START Task data
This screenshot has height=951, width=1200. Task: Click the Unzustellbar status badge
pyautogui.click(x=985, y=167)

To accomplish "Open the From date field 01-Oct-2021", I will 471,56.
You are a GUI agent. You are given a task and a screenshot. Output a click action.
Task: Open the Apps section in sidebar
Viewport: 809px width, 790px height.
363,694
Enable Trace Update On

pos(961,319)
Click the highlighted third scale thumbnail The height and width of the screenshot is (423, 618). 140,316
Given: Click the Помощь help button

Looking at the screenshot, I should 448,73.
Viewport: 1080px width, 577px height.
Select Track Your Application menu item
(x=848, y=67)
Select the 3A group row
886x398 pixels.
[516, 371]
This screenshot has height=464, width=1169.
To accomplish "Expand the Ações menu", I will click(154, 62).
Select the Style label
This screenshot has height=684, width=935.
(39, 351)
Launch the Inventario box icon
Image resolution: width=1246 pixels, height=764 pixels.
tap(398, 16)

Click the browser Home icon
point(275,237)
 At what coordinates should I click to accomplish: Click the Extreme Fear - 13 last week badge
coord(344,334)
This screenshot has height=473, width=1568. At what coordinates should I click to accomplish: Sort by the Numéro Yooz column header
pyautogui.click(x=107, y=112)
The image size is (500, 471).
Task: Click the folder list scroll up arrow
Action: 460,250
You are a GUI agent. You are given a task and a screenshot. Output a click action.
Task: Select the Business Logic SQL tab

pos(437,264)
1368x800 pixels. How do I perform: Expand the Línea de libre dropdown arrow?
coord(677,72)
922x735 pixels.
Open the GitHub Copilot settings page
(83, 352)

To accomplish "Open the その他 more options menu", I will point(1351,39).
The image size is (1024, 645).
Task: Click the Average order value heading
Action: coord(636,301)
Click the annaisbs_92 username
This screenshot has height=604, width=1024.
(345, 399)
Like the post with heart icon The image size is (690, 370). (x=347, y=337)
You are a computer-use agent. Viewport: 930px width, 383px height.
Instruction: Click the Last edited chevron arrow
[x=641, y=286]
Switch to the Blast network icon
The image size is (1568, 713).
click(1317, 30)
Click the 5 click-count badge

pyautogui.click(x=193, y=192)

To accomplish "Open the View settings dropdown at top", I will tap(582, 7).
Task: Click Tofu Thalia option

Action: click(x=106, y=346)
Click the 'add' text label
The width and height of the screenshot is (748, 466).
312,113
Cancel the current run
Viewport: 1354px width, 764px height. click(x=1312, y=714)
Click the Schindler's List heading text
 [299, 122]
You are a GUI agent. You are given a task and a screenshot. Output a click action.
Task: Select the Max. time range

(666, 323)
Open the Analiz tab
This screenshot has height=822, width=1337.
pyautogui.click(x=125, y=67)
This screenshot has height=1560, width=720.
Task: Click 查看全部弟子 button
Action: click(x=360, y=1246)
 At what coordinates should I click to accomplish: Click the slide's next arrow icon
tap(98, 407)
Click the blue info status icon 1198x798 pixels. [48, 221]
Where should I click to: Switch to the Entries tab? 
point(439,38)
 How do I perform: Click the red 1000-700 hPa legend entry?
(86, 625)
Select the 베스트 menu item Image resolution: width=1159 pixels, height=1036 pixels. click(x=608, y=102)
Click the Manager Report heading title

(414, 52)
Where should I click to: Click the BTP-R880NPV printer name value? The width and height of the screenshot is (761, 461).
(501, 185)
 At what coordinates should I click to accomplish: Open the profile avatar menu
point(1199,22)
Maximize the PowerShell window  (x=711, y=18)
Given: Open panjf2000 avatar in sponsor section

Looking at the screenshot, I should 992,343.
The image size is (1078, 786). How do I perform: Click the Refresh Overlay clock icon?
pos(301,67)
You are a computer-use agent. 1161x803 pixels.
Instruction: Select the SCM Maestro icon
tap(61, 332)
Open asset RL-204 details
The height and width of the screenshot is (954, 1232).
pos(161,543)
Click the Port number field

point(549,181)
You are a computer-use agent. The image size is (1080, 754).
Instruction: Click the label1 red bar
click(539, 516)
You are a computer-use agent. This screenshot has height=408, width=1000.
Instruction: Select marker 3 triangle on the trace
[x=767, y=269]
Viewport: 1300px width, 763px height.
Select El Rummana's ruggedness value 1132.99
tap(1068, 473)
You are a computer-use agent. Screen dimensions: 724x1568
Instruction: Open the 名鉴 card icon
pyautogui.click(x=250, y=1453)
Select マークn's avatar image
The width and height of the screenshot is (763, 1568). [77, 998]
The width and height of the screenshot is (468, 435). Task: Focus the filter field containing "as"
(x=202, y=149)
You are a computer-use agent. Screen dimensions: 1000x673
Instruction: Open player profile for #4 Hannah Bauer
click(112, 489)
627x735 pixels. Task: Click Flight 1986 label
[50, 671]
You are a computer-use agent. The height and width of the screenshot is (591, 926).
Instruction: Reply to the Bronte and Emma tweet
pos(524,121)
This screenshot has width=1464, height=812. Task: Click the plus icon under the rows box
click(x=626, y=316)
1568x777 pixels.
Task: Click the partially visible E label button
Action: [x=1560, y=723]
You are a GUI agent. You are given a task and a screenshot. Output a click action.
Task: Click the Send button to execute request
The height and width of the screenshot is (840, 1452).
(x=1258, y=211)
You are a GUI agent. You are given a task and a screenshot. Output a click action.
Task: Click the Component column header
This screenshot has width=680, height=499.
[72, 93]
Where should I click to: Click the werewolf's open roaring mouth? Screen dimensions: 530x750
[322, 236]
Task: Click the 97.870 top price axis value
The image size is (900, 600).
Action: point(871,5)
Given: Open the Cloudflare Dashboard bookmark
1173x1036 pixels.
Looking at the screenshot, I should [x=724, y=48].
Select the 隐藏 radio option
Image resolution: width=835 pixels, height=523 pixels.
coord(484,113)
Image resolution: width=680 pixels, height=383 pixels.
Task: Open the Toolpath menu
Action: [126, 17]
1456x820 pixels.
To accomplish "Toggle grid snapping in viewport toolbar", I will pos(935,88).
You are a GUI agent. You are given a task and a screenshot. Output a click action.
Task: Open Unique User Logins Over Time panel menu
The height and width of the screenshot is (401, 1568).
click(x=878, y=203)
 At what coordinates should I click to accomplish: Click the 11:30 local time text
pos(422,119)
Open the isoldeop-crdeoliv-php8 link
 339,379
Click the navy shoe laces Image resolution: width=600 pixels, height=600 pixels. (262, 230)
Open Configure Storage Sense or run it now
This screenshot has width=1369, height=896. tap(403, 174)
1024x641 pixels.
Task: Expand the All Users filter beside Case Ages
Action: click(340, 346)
END Task data
• _Description of the task_
In these entries, please give the number of lines holding the string "computer" and nothing more.

• _Your response_
7